• _YOUR GOAL_: For this exercise, restate word for word only the lines from the one containing "Image resolution: width=1895" through the last line below. Pictures do not get copied.

• _AVAILABLE DATA_:
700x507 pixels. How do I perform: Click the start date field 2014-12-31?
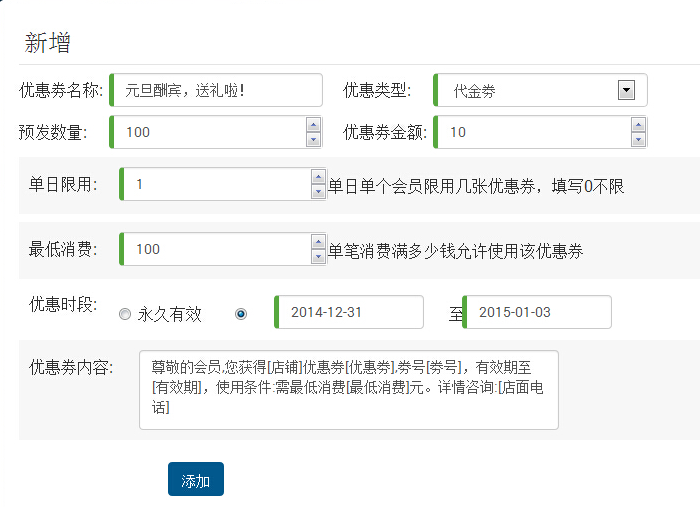348,312
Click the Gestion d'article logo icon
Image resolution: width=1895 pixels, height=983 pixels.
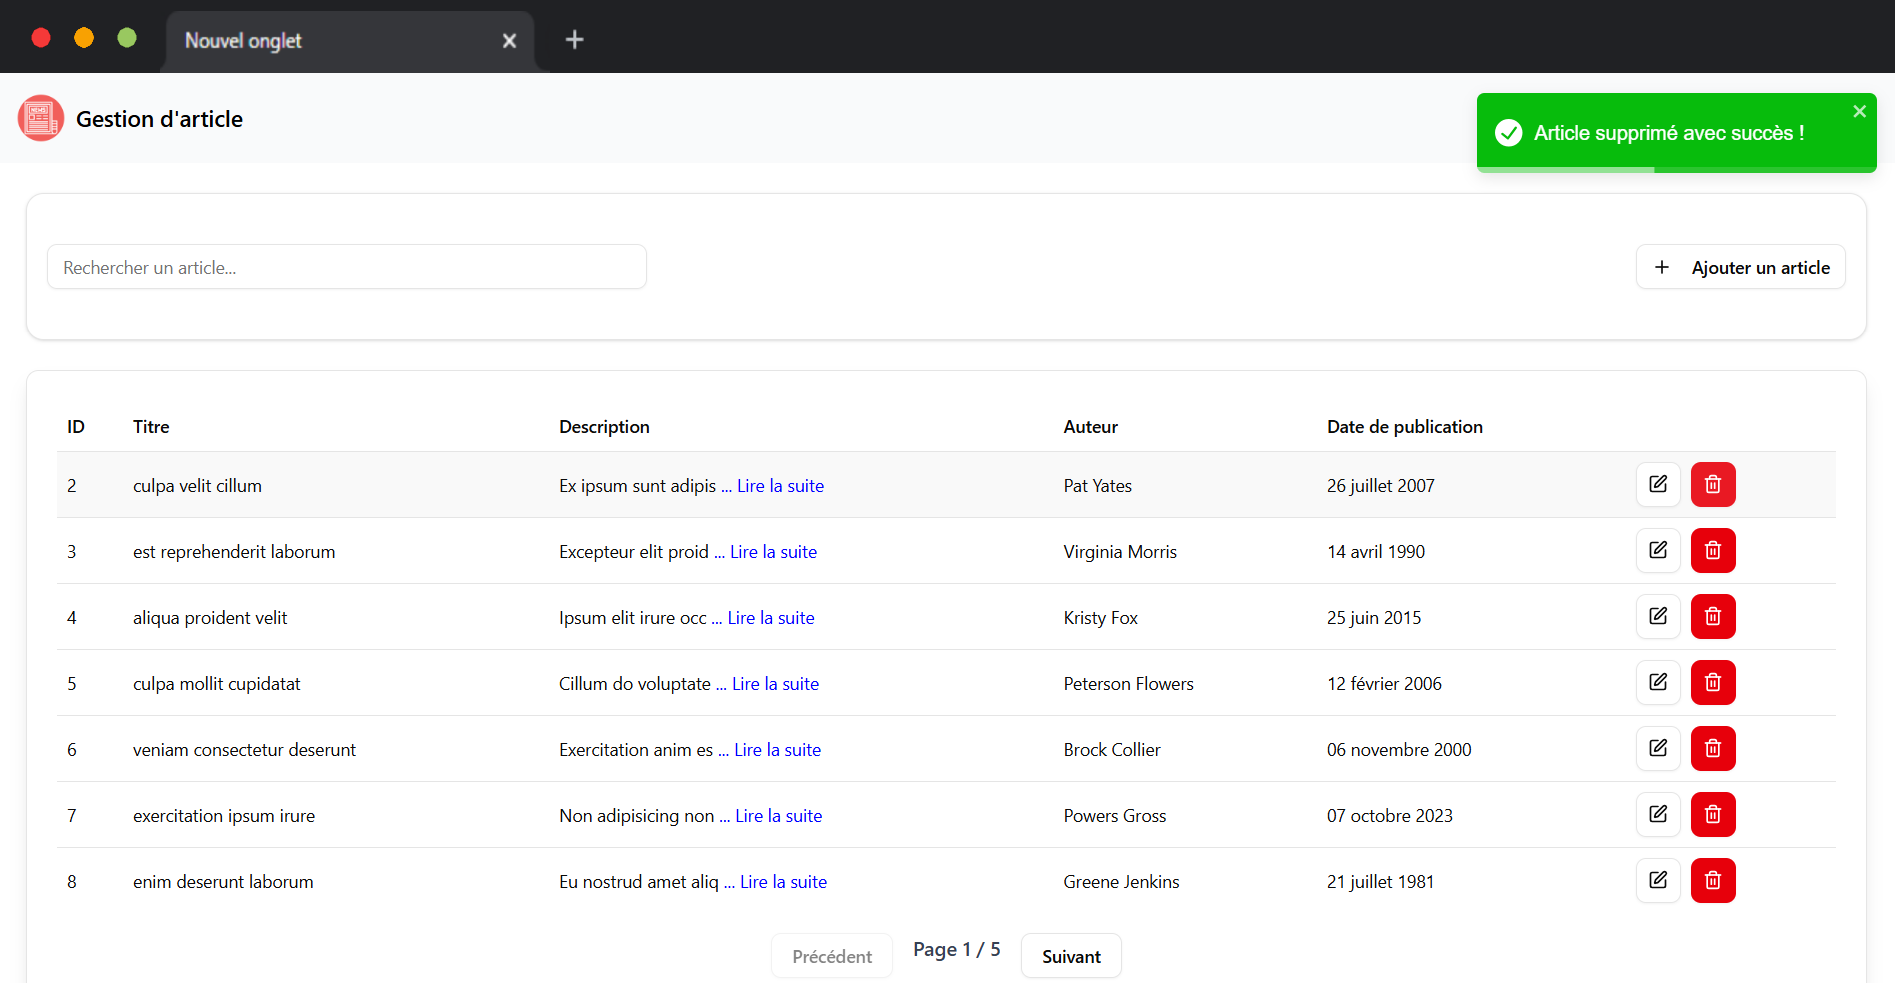tap(41, 119)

• _EXERCISE SOLUTION_:
Image resolution: width=1895 pixels, height=983 pixels.
tap(41, 119)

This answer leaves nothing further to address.